* Your goal *
Beginning with the line that includes "Task: Collapse the madrid folder arrow" and ending with the last line of the entries below, set down each line exactly; include no pictures.

* Extracted information *
______________________________

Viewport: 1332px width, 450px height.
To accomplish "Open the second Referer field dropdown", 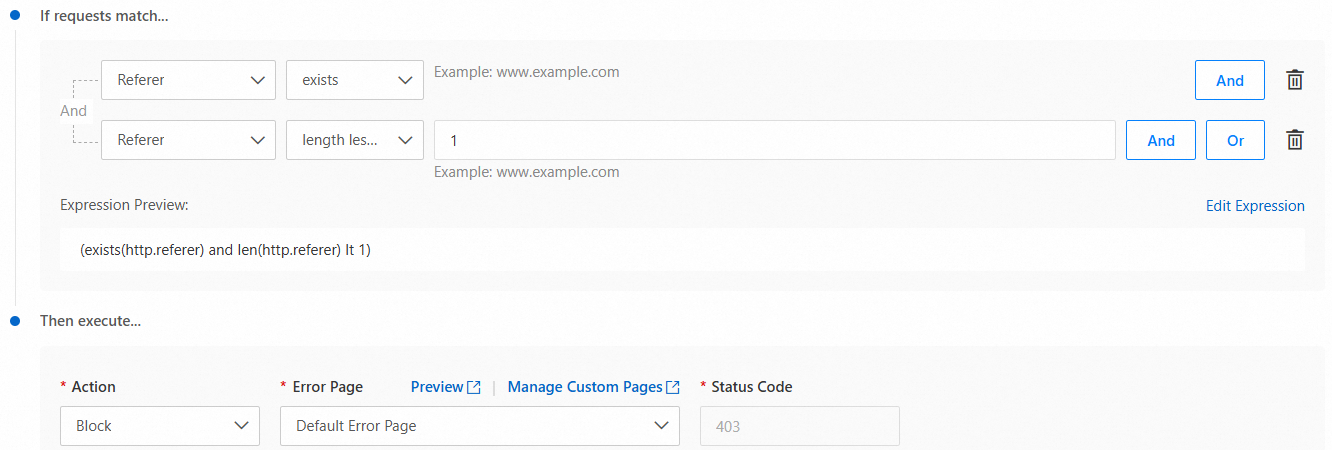I will [x=188, y=141].
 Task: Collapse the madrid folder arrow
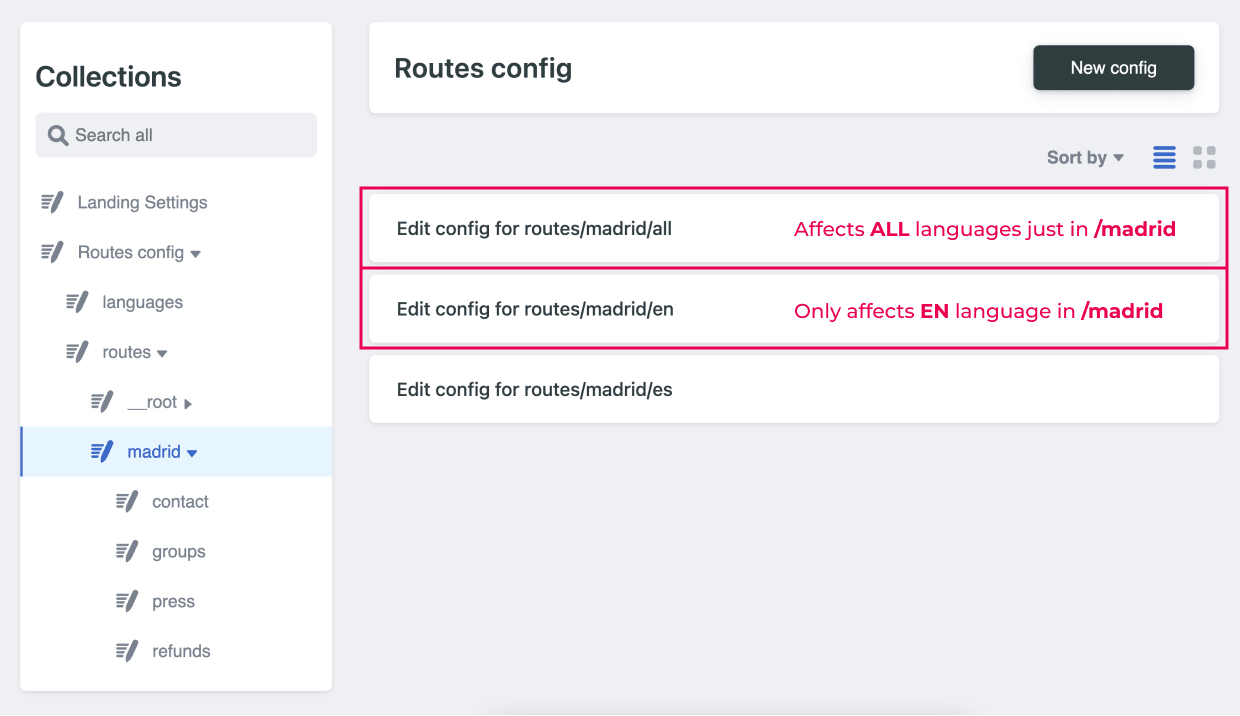(x=192, y=453)
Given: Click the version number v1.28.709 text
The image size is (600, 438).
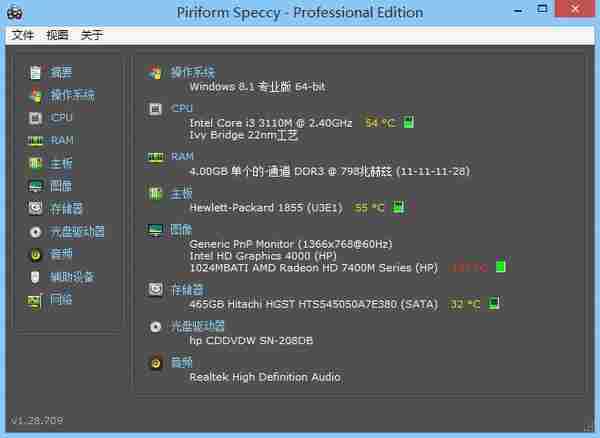Looking at the screenshot, I should [x=38, y=419].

______________________________

* Exercise answer *
 Task: Collapse the madrid folder arrow
(x=192, y=453)
Given: Click the version number v1.28.709 text
The image size is (600, 438).
Looking at the screenshot, I should [x=38, y=419].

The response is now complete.